Ils sont inspirés, non par l'hostilité à l'égard des partis en tant
que tels (la multiplicité des partis constitue à notre époque
l'essence même de la démocratie), mais par la crainte que les
coalitions de partis ennemis ne finissent par paralyser les
pouvoirs publics.
Léon Blum dénonce cette paralysie quand
elle résulte de la confrontation d'un président démocrate et d'un
Congrès républicain. Mais il oublie que la paralysie est la même
quand, à l'intérieur du gouvernement, communistes, socialistes et
républicains populaires continuent leur querelle en feignant de
collaborer. En France, l'union combattante des contraires est
donnée au Parlement et au ministère. Le président, tel que l'a
conçu le projet de Bayeux, aurait pour mission de surmonter cette
union impuissante.
Y parviendrait-il? Nous n'en sommes pas
assurés. En tout cas, il conviendrait, pour que la critique fût
convaincante, de se référer au cas français et non au cas
américain, dont les données sont tout autres.
Il est vrai que Léon Blum ajoute un
argument-massue. La Constitution de Bayeux, à la différence de
celle de Washington, aurait prévu une issue en cas de conflit entre
exécutif et législatif: la dissolution de ce dernier proclamé par
le premier. Mais, du même coup, la Constitution de Bayeux cesserait
d'être démocratique, elle violerait le principe de la séparation
des pouvoirs, elle deviendrait "consulaire", "monocratique". Nous
serions effectivement saisis par l'angoisse si les discours de
Bayeux et d'Épinal accordaient au président de la République les
pouvoirs du président américain,
plus
le droit de dissolution. Mais il n'en est rien. Les dernières
déclarations du général de Gaulle ne permettent pas de douter qu'il
envisage un gouvernement responsable devant le Parlement. Le
président de la République désignerait le président du Conseil,
comme dans les lois organiques de 1875, il aurait le droit de
dissoudre l'Assemblée, l'avis conforme du Sénat, nécessaire sous la
IIIe République, disparaissant.Pour mon compte, je me demanderais, non pas
si une telle Constitution glisserait au régime consulaire, mais si
elle suffirait à modifier profondément la pratique actuelle, liée
au jeu de partis, farouchement hostiles, dont les forces
s'équilibrent.

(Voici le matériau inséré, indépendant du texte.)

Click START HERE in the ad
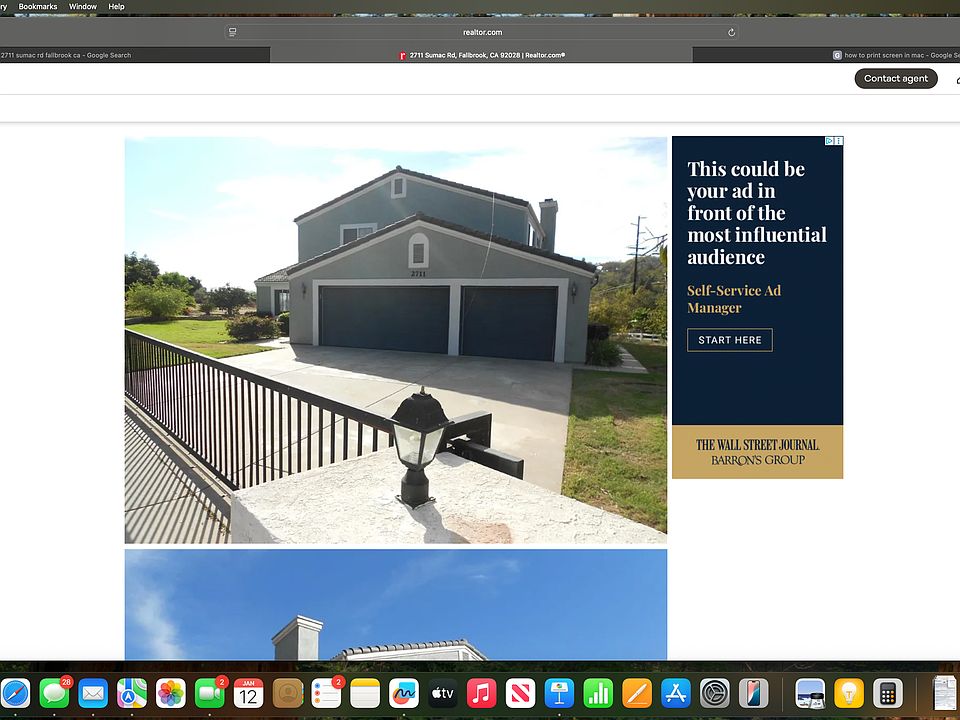click(x=729, y=340)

Car là est le problème, l'unique problème. Si la IVe
République est menacée par la dictature, ce n'est pas parce que le
général de Gaulle jouit d'une large popularité et a ses idées sur
l'organisation de l'État, c'est parce que les coalitions, qui
passent pour inévitables, se sont révélées impuissantes.

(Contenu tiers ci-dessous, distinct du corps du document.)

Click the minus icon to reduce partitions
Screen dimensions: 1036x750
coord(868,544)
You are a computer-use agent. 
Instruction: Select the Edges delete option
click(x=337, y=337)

Et c'est pourquoi, en dépit de tout, je
m'obstine à prêter aux élections une portée qui dépasse largement
celle que leur reconnaissent les électeurs lassés et déçus. On ne
s'interroge ni sur la prochaine majorité, qui sera aussi composite
que celle d'hier, ni sur l'éventuelle révision des textes
constitutionnels. Tous les amis de la liberté répètent une seule
question: aurons-nous, demain, un gouvernement?